WHAT IS REQUIRED
Format every line below as a Markdown table with the columns "No." and "Line," one row per line with its row number, and leave out any blank lines.

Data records
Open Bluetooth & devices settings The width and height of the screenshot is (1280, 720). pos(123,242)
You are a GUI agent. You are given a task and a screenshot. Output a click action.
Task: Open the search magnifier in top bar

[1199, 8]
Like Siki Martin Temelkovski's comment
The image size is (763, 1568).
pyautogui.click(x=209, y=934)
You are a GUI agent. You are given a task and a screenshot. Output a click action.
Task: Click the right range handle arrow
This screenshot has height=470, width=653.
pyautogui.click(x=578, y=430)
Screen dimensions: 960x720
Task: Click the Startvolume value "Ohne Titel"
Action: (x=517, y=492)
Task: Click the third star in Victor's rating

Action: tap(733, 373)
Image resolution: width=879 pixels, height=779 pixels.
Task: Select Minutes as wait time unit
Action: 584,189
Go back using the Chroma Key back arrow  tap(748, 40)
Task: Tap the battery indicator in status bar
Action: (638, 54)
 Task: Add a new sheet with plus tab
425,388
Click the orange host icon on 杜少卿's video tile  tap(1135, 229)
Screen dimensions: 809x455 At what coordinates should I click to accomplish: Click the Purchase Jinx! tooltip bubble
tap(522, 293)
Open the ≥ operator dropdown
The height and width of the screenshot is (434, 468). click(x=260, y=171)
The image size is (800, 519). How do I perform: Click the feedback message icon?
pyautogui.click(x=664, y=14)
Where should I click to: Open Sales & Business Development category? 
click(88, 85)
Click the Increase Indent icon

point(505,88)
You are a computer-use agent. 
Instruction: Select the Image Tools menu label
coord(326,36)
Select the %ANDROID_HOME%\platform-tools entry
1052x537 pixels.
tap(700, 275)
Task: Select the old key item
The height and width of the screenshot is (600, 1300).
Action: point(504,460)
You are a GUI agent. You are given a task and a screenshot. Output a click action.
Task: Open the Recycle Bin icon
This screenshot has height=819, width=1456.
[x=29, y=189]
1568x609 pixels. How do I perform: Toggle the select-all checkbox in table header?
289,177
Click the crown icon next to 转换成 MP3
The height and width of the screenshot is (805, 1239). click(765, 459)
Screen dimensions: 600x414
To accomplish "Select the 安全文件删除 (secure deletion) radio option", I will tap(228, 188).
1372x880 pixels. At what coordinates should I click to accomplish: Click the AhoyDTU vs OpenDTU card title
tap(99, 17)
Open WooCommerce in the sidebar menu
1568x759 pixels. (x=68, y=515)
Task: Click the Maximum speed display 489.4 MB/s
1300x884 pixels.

RESPONSE BELOW
| No. | Line |
|---|---|
| 1 | Open Bluetooth & devices settings The width and height of the screenshot is (1280, 720). pos(123,242) |
| 2 | You are a GUI agent. You are given a task and a screenshot. Output a click action. |
| 3 | Task: Open the search magnifier in top bar |
| 4 | [1199, 8] |
| 5 | Like Siki Martin Temelkovski's comment |
| 6 | The image size is (763, 1568). |
| 7 | pyautogui.click(x=209, y=934) |
| 8 | You are a GUI agent. You are given a task and a screenshot. Output a click action. |
| 9 | Task: Click the right range handle arrow |
| 10 | This screenshot has height=470, width=653. |
| 11 | pyautogui.click(x=578, y=430) |
| 12 | Screen dimensions: 960x720 |
| 13 | Task: Click the Startvolume value "Ohne Titel" |
| 14 | Action: (x=517, y=492) |
| 15 | Task: Click the third star in Victor's rating |
| 16 | Action: tap(733, 373) |
| 17 | Image resolution: width=879 pixels, height=779 pixels. |
| 18 | Task: Select Minutes as wait time unit |
| 19 | Action: 584,189 |
| 20 | Go back using the Chroma Key back arrow  tap(748, 40) |
| 21 | Task: Tap the battery indicator in status bar |
| 22 | Action: (638, 54) |
| 23 |  Task: Add a new sheet with plus tab |
| 24 | 425,388 |
| 25 | Click the orange host icon on 杜少卿's video tile  tap(1135, 229) |
| 26 | Screen dimensions: 809x455 At what coordinates should I click to accomplish: Click the Purchase Jinx! tooltip bubble |
| 27 | tap(522, 293) |
| 28 | Open the ≥ operator dropdown |
| 29 | The height and width of the screenshot is (434, 468). click(x=260, y=171) |
| 30 | The image size is (800, 519). How do I perform: Click the feedback message icon? |
| 31 | pyautogui.click(x=664, y=14) |
| 32 | Where should I click to: Open Sales & Business Development category?  |
| 33 | click(88, 85) |
| 34 | Click the Increase Indent icon |
| 35 | point(505,88) |
| 36 | You are a computer-use agent.  |
| 37 | Instruction: Select the Image Tools menu label |
| 38 | coord(326,36) |
| 39 | Select the %ANDROID_HOME%\platform-tools entry |
| 40 | 1052x537 pixels. |
| 41 | tap(700, 275) |
| 42 | Task: Select the old key item |
| 43 | The height and width of the screenshot is (600, 1300). |
| 44 | Action: point(504,460) |
| 45 | You are a GUI agent. You are given a task and a screenshot. Output a click action. |
| 46 | Task: Open the Recycle Bin icon |
| 47 | This screenshot has height=819, width=1456. |
| 48 | [x=29, y=189] |
| 49 | 1568x609 pixels. How do I perform: Toggle the select-all checkbox in table header? |
| 50 | 289,177 |
| 51 | Click the crown icon next to 转换成 MP3 |
| 52 | The height and width of the screenshot is (805, 1239). click(765, 459) |
| 53 | Screen dimensions: 600x414 |
| 54 | To accomplish "Select the 安全文件删除 (secure deletion) radio option", I will tap(228, 188). |
| 55 | 1372x880 pixels. At what coordinates should I click to accomplish: Click the AhoyDTU vs OpenDTU card title |
| 56 | tap(99, 17) |
| 57 | Open WooCommerce in the sidebar menu |
| 58 | 1568x759 pixels. (x=68, y=515) |
| 59 | Task: Click the Maximum speed display 489.4 MB/s |
| 60 | 1300x884 pixels. |